As Diana Shuheng Zhang, a Northeasterner who sent in this photograph and its description, says, "What an ingenious simplification of the complicated hanzi writing for the vegetable! Two most interesting aspects: 1. it does not use pinyin or the Roman alphabet as a solution; 2. it is based on topolect".

Selected readings

"For you, broccoli rabbi, but NO BIKES" (2/16/08)

"Napa cabbage" (1/16/21)

Cf. the numerous LL posts on Chinese restaurant shorthand.



8 Comments

  1. Jenny Chu said,

    November 19, 2023 @ 7:43 am

    Out of curiosity, is there anything particularly blue about kohlrabi? Or is the second character unrelated to the color?

  2. mirrorwitch said,

    November 19, 2023 @ 8:03 am

    Are the words phonetically closer in Northeast pronunciation than mainstream Mandarin? If so I'd love details on how.

  3. Victor Mair said,

    November 19, 2023 @ 9:05 am

    @Jenny Chu

    You have asked such an excellent question that I will write a separate post on this puzzle, one that will lead us through Iranian, Turkic, and Greek languages.

  4. Victor Mair said,

    November 19, 2023 @ 9:15 am

    @mirrorwitch

    I wrote "slurredly homophonous".

  5. Michael Watts said,

    November 19, 2023 @ 10:03 am

    I can have difficulty hearing the difference between Mandarin syllables ending in -n, -ng, or sometimes even -zero (where the syllable should end in -n, but I hear nothing), so it's easy for me to believe that le and lan might be slurredly homophonous.

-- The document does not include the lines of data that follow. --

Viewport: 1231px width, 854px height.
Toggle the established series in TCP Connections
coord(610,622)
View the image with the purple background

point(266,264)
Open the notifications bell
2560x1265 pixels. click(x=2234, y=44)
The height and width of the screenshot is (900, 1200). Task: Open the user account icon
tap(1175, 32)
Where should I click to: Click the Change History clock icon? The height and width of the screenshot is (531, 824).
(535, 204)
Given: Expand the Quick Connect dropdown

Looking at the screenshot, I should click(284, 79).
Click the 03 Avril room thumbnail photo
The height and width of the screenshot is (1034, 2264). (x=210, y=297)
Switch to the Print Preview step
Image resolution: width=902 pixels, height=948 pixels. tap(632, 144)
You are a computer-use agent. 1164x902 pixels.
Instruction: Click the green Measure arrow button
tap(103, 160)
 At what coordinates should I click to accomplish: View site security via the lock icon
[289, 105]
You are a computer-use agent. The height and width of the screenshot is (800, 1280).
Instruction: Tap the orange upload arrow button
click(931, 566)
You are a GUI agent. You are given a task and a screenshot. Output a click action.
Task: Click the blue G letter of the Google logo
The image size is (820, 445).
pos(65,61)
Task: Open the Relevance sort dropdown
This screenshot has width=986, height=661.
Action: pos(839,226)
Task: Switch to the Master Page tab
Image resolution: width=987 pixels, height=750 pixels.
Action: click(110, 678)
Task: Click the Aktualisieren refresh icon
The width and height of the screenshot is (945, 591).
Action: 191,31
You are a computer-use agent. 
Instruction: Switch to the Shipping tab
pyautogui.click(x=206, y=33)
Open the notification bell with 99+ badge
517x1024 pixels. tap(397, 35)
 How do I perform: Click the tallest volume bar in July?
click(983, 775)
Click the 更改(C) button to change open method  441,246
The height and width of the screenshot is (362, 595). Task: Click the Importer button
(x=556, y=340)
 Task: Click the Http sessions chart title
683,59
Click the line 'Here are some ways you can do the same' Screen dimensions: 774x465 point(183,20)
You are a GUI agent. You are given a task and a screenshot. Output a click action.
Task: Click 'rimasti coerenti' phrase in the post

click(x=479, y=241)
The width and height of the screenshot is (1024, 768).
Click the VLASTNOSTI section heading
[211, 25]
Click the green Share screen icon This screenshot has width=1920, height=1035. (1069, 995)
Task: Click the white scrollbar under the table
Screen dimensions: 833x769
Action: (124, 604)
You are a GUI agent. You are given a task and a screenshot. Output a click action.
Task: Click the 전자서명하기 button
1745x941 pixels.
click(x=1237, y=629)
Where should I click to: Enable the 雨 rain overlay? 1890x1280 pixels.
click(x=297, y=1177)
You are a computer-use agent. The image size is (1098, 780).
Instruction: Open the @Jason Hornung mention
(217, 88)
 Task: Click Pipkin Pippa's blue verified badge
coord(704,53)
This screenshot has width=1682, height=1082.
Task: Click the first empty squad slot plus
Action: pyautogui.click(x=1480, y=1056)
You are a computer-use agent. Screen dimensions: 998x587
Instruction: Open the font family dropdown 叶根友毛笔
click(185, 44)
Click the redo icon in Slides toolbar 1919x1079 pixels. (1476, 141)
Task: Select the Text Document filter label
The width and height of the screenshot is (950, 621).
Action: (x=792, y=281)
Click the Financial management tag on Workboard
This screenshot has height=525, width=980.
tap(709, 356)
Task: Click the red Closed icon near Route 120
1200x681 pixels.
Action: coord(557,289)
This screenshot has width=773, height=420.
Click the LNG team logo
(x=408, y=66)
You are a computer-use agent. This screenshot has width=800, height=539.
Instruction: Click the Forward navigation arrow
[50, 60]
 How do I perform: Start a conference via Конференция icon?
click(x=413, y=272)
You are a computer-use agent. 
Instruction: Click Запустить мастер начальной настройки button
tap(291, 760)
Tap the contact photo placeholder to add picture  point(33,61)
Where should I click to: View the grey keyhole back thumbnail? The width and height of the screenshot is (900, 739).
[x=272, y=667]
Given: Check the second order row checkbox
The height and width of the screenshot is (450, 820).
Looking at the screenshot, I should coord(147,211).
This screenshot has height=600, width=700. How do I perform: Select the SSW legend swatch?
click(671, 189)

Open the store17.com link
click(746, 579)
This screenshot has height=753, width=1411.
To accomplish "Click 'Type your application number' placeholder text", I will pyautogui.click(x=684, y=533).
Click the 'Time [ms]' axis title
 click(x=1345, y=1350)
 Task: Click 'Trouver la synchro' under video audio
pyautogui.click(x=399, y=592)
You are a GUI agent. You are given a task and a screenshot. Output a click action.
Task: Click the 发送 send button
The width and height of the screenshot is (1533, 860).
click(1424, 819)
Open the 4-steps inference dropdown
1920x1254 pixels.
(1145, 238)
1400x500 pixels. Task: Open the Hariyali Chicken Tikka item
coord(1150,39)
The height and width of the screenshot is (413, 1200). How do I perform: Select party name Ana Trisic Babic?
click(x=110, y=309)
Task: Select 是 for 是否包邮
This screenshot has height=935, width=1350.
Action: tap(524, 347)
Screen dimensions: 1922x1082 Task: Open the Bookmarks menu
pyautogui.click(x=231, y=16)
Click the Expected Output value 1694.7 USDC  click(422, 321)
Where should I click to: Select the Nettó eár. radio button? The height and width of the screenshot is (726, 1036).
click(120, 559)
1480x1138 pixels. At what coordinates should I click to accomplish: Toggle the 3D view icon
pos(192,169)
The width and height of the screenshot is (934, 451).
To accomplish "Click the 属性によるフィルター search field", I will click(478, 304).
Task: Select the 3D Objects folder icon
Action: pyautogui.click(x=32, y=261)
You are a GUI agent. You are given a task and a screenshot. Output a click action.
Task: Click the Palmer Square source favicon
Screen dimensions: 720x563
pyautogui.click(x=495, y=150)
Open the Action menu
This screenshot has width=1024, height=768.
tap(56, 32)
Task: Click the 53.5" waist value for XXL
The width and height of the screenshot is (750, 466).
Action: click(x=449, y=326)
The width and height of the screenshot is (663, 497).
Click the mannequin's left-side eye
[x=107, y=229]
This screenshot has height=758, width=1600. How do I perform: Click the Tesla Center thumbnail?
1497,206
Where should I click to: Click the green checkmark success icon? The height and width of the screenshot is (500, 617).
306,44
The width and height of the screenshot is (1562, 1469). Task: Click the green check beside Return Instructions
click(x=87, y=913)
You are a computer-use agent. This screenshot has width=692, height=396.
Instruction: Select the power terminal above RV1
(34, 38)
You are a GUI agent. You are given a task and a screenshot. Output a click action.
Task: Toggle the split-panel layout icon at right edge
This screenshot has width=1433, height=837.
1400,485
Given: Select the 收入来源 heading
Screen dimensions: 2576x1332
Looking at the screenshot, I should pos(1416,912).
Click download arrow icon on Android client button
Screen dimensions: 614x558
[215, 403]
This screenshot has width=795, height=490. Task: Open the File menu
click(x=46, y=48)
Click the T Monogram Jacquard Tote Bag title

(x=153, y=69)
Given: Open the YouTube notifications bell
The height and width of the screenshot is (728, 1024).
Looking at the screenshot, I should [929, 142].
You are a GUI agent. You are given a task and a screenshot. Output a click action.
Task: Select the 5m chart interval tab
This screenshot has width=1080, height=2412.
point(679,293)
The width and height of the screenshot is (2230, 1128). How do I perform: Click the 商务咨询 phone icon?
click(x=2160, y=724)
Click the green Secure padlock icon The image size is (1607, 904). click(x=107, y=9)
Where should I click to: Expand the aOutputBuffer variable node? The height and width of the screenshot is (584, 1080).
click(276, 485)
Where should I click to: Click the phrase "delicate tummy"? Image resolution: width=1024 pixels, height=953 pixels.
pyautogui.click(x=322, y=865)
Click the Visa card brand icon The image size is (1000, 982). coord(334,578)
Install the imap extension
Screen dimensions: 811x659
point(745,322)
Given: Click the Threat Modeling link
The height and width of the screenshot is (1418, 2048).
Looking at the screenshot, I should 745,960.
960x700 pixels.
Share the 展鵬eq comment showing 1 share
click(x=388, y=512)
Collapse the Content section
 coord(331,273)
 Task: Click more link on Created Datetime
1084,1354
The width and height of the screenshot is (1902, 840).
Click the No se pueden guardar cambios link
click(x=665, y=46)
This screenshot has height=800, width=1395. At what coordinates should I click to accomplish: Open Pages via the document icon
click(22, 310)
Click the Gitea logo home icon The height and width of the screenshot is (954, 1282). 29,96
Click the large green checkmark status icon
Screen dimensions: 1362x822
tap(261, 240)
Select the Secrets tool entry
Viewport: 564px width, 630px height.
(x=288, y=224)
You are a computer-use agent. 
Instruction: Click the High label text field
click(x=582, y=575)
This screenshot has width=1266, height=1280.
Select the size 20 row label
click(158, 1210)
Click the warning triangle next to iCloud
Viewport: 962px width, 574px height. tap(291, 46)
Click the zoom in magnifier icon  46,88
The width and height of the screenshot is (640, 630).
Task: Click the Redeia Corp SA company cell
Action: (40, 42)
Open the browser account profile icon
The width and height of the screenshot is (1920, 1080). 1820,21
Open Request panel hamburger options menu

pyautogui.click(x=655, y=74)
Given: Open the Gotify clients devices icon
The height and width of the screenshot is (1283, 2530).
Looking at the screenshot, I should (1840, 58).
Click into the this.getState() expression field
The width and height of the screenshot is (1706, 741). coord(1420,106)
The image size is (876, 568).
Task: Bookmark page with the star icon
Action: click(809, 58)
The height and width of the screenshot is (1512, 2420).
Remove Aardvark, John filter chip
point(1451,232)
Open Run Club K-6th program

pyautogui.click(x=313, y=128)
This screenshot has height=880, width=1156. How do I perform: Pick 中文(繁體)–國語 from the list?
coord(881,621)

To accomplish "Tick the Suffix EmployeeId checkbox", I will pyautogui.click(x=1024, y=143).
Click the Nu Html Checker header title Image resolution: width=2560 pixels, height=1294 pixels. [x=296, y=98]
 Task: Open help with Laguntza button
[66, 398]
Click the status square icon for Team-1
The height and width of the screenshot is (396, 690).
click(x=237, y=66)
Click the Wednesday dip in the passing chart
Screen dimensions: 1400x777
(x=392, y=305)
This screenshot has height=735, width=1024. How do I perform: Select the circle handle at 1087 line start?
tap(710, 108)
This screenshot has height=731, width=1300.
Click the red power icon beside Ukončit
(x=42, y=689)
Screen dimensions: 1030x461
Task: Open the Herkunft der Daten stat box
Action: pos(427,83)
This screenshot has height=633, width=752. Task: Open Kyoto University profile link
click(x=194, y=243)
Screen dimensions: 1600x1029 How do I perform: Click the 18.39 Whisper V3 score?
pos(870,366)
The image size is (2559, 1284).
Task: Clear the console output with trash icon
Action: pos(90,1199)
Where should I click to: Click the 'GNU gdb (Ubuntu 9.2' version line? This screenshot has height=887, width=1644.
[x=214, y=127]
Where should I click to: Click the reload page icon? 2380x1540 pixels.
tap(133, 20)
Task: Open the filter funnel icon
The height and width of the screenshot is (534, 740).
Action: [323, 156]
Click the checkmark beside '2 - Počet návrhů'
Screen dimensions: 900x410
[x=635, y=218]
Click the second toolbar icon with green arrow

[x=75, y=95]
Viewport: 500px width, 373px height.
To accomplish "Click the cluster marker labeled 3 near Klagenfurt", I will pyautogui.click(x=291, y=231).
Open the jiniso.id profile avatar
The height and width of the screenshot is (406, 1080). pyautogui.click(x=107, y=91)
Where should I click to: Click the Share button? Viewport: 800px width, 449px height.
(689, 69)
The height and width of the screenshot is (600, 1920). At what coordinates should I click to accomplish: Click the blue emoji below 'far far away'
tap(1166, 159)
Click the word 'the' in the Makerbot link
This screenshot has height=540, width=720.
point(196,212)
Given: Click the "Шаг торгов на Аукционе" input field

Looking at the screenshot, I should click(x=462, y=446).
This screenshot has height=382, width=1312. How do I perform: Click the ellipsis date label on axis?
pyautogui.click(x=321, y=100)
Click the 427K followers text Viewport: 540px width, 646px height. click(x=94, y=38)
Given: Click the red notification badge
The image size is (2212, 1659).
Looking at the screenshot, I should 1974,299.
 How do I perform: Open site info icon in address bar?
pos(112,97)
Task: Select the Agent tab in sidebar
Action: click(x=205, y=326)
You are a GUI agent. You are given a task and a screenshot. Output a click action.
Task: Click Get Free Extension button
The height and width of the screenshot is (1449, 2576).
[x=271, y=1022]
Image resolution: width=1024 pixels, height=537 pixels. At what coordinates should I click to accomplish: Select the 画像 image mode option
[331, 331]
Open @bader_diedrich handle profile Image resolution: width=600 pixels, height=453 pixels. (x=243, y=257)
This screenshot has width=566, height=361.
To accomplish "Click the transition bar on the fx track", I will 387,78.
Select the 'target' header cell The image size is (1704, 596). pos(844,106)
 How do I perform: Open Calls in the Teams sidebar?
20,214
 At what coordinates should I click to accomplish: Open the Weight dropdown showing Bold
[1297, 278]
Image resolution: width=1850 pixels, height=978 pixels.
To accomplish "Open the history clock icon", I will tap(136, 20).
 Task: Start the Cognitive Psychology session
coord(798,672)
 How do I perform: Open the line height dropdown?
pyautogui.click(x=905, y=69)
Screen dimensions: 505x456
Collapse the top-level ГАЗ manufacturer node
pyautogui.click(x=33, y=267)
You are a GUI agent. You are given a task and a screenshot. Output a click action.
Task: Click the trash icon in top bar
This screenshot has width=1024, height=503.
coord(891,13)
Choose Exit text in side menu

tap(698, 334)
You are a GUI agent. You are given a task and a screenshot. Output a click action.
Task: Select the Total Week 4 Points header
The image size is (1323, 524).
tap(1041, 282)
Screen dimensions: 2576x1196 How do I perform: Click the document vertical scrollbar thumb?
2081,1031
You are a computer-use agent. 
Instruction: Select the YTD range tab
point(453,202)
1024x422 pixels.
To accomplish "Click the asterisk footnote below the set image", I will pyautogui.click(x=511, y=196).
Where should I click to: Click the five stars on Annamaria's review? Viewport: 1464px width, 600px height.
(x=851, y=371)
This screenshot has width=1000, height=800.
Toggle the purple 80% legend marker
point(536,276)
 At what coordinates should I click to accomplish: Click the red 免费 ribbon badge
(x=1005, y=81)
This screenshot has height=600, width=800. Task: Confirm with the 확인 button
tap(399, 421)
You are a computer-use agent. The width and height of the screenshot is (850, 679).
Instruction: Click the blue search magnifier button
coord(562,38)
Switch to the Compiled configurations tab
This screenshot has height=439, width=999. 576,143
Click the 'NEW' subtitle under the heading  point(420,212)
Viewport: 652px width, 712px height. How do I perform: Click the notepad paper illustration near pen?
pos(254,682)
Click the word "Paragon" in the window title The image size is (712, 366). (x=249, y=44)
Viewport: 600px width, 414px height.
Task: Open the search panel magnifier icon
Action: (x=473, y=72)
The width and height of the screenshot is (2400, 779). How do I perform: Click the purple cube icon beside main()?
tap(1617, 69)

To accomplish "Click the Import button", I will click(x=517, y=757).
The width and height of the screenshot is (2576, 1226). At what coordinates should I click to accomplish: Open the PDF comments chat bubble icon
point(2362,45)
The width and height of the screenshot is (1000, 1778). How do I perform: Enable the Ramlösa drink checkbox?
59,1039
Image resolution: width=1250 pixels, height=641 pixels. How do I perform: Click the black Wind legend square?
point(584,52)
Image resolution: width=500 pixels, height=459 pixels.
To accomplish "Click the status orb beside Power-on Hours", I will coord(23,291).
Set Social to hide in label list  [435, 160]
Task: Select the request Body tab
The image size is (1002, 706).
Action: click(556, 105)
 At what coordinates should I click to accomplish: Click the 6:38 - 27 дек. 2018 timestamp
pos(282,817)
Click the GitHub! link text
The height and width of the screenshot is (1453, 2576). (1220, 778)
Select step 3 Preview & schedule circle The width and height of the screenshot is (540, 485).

    I always feel especially embarrassed about not hearing the difference between -n and -ng because, after all, that very contrast is robustly drawn in my native English. I don't have trouble hearing it there!

    Presumably what's going on is some combination of (1) Chinese people who don't make this distinction — I am told this is a feature of 江苏话, I think? ; (2) the otherwise different phonology of Mandarin messing up whatever methods I normally use to distinguish -n from -ng; and perhaps (3) the distinction between /n/ and /ŋ/ being somehow different in Mandarin than it is in English?

  6. Jonathan Smith said,

    November 19, 2023 @ 10:52 am

    Sorry @mirrorwitch — indeed, since Diana Shuheng Zhang says that the sign "is based on topolect," we can guess that this rendering matches local pronunciation better than it does MSM. The internet confirms, if imprecisely: 北方人称之为piele "northerners call it [i.e. kohlrabi] piele".

  7. Chris Button said,

    November 19, 2023 @ 7:28 pm

    Is there vocalic nasalization in this topolect? I'm thinking lә̃ or lã some such thing–hence the convergence?

  8. Chris Button said,

    November 19, 2023 @ 7:35 pm

    A look at the intonation might be informative too–particularly if we're dealing with a "neutralized" tone on the second syllable.